“Hehe…” Marcelio cengengesan dengan memamerkan kedua gigi taringnya sembari memegang benda pipih milik Putra yang barusan ia rebut dari pemiliknya.
“Nih, udah!” kata pria tampan berambut sedikit gondrong yang diikat agak longgar ke arah belakang dengan asal-asalan.
Pemilik ponsel yang manis itu langsung mengambil kembali smartphone-nya dan mengecek apa yang Marcelio ketik di room chat kakak sepupunya itu.
“MAS!” omel Putra dengan nada tinggi setelah meletakkan ponselnya sedikit kesal. Marcelio segera menutup mulut Putra, “Sssttt, tempat umum.” jawabnya sembari menatap kedua mata lembut milik Putra, begitupun dengan pria manis itu. Mata mereka saling bertatap.
Deg! tidak hanya Putra yang kaget, Marcelio pun terkejut dengan apa yang sedang ia lakukan saat ini.
Putra dengan segera menatap tangan yang menutup bibirnya untuk mengalihkan pandangannya sembari menepuk punggung tangan Marcelio, meminta senior manager-nya itu untuk melepaskan telapak tangannya. Kalau boleh jujur, Putra sedang salah tingkah.
Pria yang pagi ini menggunakan white t-shirt dengan lengan sengaja terlipat yang memamerkan otot-otot lengannya itu dengan cepat menarik tangannya, lalu segera menyeruput coffee latte-nya. Sama halnya Putra yang salah tingkah, pria tampan itu juga sedang mencoba menenangkan degupan jantungnya yang mulai aneh.

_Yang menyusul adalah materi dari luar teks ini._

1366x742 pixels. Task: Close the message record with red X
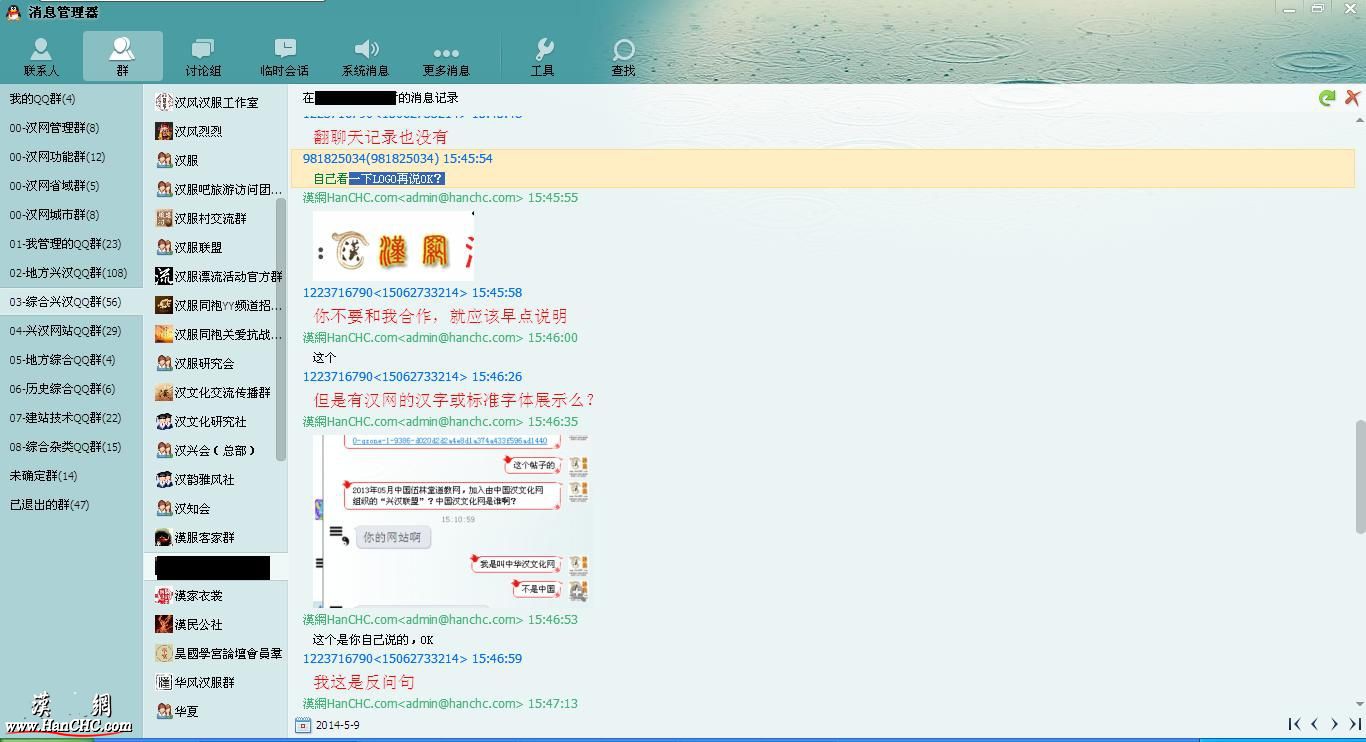[x=1352, y=97]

Setelah tangan Marcelio terlepas, pria manis yang sedang salah tingkah itu mencoba untuk lebih tenang dengan segera membenarkan kacamatanya dan mengambil kembali ponsel yang tadi ia letakkan, kemudian menatap layarnya dengan nanar, sembari scroll-scroll homescreen ngga karuan. Ia masih sedikit deg-deg-an.
Meja di pojok yang berada di dalam, dekat dengan kaca jendela besar di salah satu coffee shop di bilangan Jakarta Selatan itu hening. Tidak ada satupun kalimat yang keluar dari kedua bibir pria itu.
Hingga—
“Mas,” panggil Putra.
“Put,” kata Marcelio membuka suara.
Suara mereka saling bersautan untuk memecahkan keheningan di pagi menuju siang itu.
“Lo dulu aja.” pinta Marcelio kepada planner digital-nya.
“Lo dulu, mas, gue cuma manggil.” jawab Putra sembari tersenyum sedikit canggung.
“Hmm,” kata pria yang dipanggil Celo itu.
“Hmm?” Putra menyahut.
“Lo ngga suka ya kalau Onel tau kita lagi jalan berdua gini?” tanya Marcelio, nadanya sedikit serius, pria yang ditanya langsung menegakkan tubuhnya. Sedikit terkejut.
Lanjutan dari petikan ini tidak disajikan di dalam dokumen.